Admission Requirements
Students interested in applying to this program are encouraged to review all college-wide degree requirements summarized on the Graduate Arts & Sciences page of the College of Arts & Sciences chapter.
The MS-IDS graduate program will appeal directly to students with undergraduate degrees in math, computer science, computational science, linguistics, or statistics. It will attract students with less traditional backgrounds, e.g., physics or engineering. Therefore, the admissions requirements are designed to select students with solid training in mathematics, statistics, and computer science common across a broad range of undergraduate degrees. In addition to meeting all the University and College admission requirements for graduate study, each applicant for the MS-IDS program must:
Have earned a Bachelor's degree from an accredited institution and possess a minimum background consisting of mathematics through Calculus 2 (MAC 2312 or equivalent), Introductory Statistics (STA 2122 or equivalent), and experience with at least one object-oriented programming language, preferably Python or R. Previous coursework in linear algebra is desirable but not mandatory;
Have a minimum of 3.0 GPA (B or better average) on the last 60 hours of undergraduate credits;
Be in good standing at the institution of higher learning last attended; and
Provide three letters of recommendation discussing the student's aptitude for graduate study.
Enrollment in some elective courses may require additional background beyond these admission requirements. Students must demonstrate that background in their undergraduate transcripts or additional coursework may be required. Further information is available on the MS-IDS web site, in the Bulletin Sections of the participating Departments, and on the four departmental websites: Computer Science, Mathematics, Modern Languages and Linguistics, Scientific Computing, and Statistics.
Graduation Requirements
All students in this course-based Master's degree program will complete 30 credit hours consisting of 18 hours of core courses and 12 additional hours of coursework that define a specific major. The 18 hours of core courses consist of:
MAD 5196 (3 credits, Mathematics for Data Science)

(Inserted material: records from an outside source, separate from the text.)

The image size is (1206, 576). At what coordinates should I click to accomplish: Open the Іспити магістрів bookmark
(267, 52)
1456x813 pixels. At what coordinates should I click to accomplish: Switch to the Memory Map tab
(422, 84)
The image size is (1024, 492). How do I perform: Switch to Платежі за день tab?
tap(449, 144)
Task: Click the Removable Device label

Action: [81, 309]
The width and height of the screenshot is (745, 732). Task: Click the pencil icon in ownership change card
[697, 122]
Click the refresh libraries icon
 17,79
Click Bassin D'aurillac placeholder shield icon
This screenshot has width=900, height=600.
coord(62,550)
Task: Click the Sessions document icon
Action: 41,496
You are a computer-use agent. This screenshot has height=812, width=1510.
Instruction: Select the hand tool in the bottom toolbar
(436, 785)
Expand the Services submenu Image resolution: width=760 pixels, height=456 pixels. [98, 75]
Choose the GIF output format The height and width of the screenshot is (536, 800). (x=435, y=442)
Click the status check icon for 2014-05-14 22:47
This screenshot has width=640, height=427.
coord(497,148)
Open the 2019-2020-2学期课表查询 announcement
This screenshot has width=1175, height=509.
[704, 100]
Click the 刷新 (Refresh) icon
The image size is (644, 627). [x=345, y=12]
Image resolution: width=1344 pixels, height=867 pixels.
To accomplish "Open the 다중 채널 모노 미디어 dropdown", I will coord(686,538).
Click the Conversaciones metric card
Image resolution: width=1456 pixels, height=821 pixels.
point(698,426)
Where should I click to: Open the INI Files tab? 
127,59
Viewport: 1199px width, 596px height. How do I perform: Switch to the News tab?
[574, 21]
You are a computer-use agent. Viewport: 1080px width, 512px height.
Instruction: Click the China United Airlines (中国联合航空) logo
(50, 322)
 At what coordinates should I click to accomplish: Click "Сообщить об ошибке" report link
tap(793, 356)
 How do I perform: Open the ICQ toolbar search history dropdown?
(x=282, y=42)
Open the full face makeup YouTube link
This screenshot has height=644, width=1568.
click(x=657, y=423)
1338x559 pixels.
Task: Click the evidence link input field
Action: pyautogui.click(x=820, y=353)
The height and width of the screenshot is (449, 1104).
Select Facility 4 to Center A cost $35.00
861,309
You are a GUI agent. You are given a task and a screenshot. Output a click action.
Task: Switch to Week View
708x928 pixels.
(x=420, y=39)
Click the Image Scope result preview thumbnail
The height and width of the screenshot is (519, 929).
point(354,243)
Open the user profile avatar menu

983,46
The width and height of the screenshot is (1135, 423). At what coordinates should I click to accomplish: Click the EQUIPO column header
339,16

COP 5768 (3 credits, Introduction to Data Science)
STA 5207 (3 credits, Applied Regression Methods)
STA 5635 (3 credits, Machine Learning)
CAP 5771 (3 credits, Data Mining)
PHI 5699 (2 credits, Data Ethics)
STA 5910 (1 credit, Professional Development Seminar)
The 12-hour additional coursework consists of at least four major-specific graduate courses. Course descriptions and their prerequisites, along with departmental electives, are found in the Bulletin entry for the department that offers them (Computer Science, Mathematics, Modern Languages and Linguistics, Scientific Computing, and Statistics).